Yörünge Dergisi

"Türkiye’nin Entelektüel Aklının Buluşma Noktası"

Cuma, Mart 29, 2024

28 Şubat Ders Oldu mu?

Cüneyt TORAMAN YAZDI

28 Şubat 1997’de gerçekleştirilen, 9 saat süren ve hukuk dışı kararların alındığı Milli Güvenlik Kurulu (MGK) toplantısının tarihi, 28 Şubat darbesinin adı ve simgesi olmuştur. Türkiye’nin çeşitli yerlerinde bu darbenin yıldönümlerinde etkinlikler düzenleniyor, bu darbe birçok boyutuyla masaya yatırılıyor, anlamaya ve dersler çıkarılmaya çalışılıyor. Bundan önceki darbelerle aşırı benzerliklerinin yanı sıra farklı yanları da var.

Klasik askeri darbeler, muayyen bir günde (27 Mayıs 1960, 12 Eylül 1980), “silahlı kuvvetlerin yönetime el koyduğunu” açıklamasıyla başlayıp, genel seçimleri takiben (15 Ekim 1961 ve 6 Kasım 1983) sona ermiş, yönetim sivil iradeye geçmiştir. 28 Şubat darbesinde, böyle bir başlangıç ve sona erme tarihi yoktur. 28 Şubat darbesinde devletin bütün erkleri kontrol altına alınarak kesintisiz darbe süreci başlatılmış, dönemin Genelkurmay Başkanı Hüseyin Kıvrıkoğlu’nun dediği gibi “bin yıl sürmesi” planlanmıştır. Bunun için 28 Şubat darbesi, “post-modern darbe[1] olarak nitelendirilmiştir.

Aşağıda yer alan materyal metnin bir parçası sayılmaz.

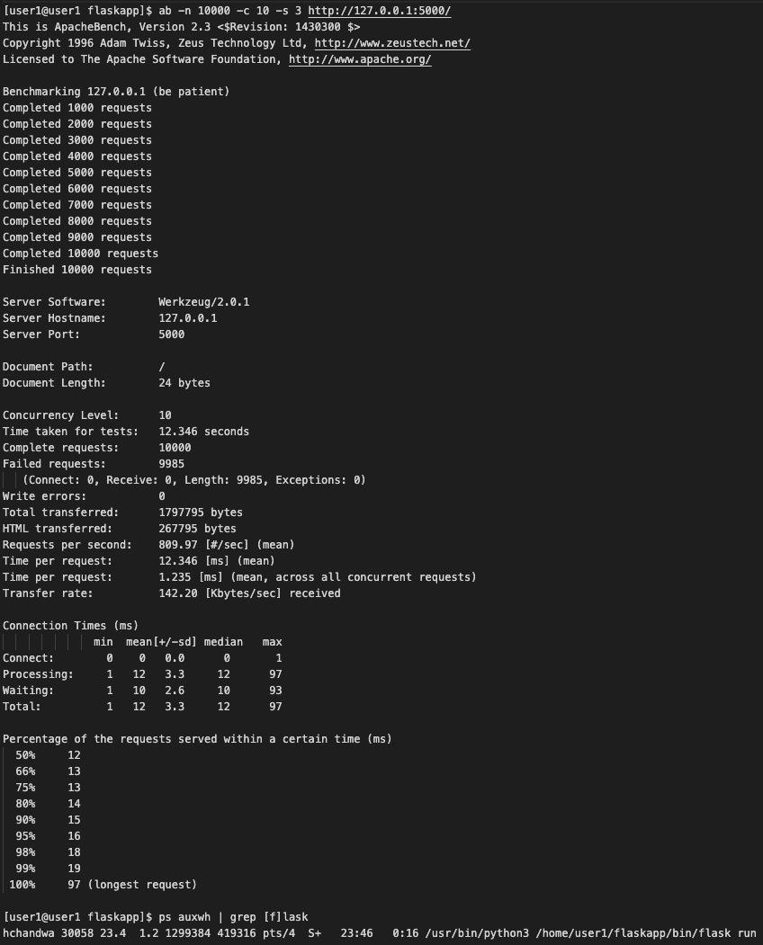The width and height of the screenshot is (763, 945).
Task: Click the "Benchmarking 127.0.0.1 (be patient)" line
Action: coord(116,92)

28 Şubat darbesinde ordu yönetime fiilen el koymadığından, klasik askeri darbelerden ayrılmaktadır. Başlama ve sona erme tarihleri kesin olmasa da 28 Şubat darbesiyle 1990 yılının başından (Refah-Yol hükümeti döneminde sınırlı olmak üzere) 2002 genel seçimlerine kadar 12 yıllık süreyi anlamak gerekir. Etkileri AK Parti hükümetleri zamanında da devam etti.  Türkiye’de en uzun süre hüküm süren ve 24 milyondan fazla mağdur üreten bir darbeden söz ediyoruz.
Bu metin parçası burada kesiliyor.